I know i do this to myself - i worry too much about everything, i tend to drink to excess at times and i often smoke weed (which i know is not helping me)...

But the escapism of intoxication is sometimes better for me, than having to realise that i'm socially unadapted.

People annoy me, I annoy myself - I get frustrated at all the injustices in the world. I sometimes don't feel like i even belong to the same species.

BUT - I'm good at hiding it (most of the time) , people say i'm a funny guy and make people laugh, but i don't feel that way , although i can be sociable i dislike the petty rubbish that most people seem so fascinating... I also feel selfish and guilty for feeling sorry for myself, when there are people starving on the other side of the planet. This is why i don't talk about it much...

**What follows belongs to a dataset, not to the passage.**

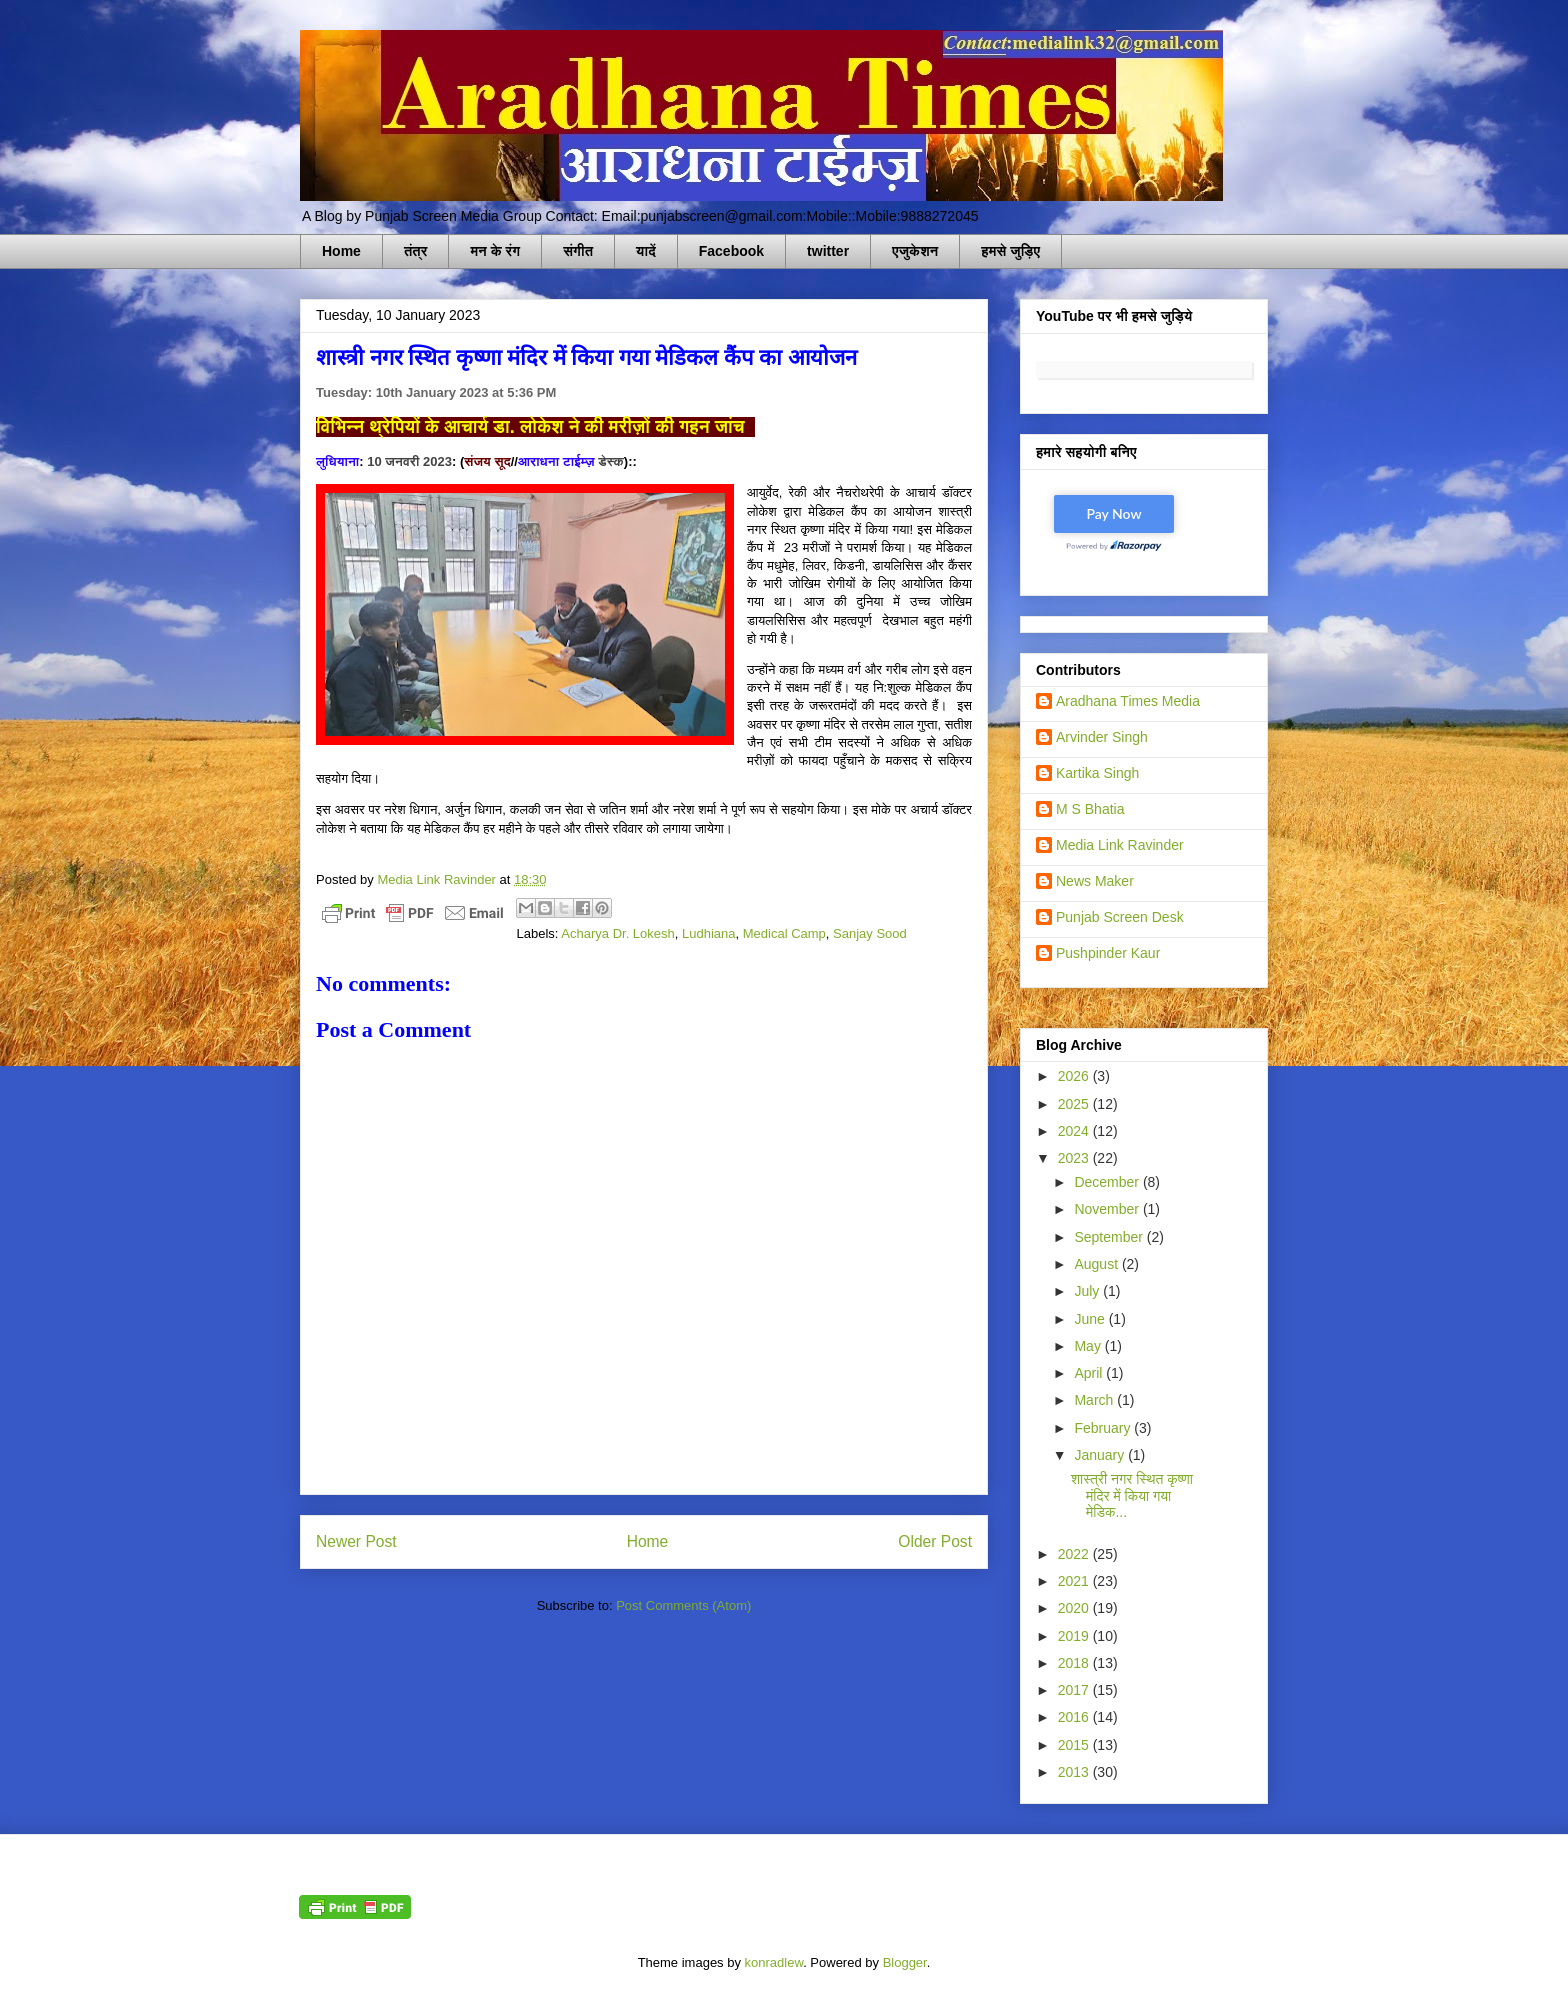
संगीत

I've decided to bite the bullet and go and see a doctor and a councillor this week.... Maybe they can help me.

Wish me luck.

mystic3178
17-01-10, 19:09
Hi Len82

Reading what you have said, I can relate to parts although I don't drink or smoke. Your comment about being a funny guy is similar to me. In my case, I know what caused me to go partly over the edge - being too nice a guy plus I also worry about everything and not able to use the word 'No'

Stick with it and Let us know how you get on with the Doctor. Seemily, most of our problems are just down to oversentisitised nerves. The problem is, how to de-sensitise them!!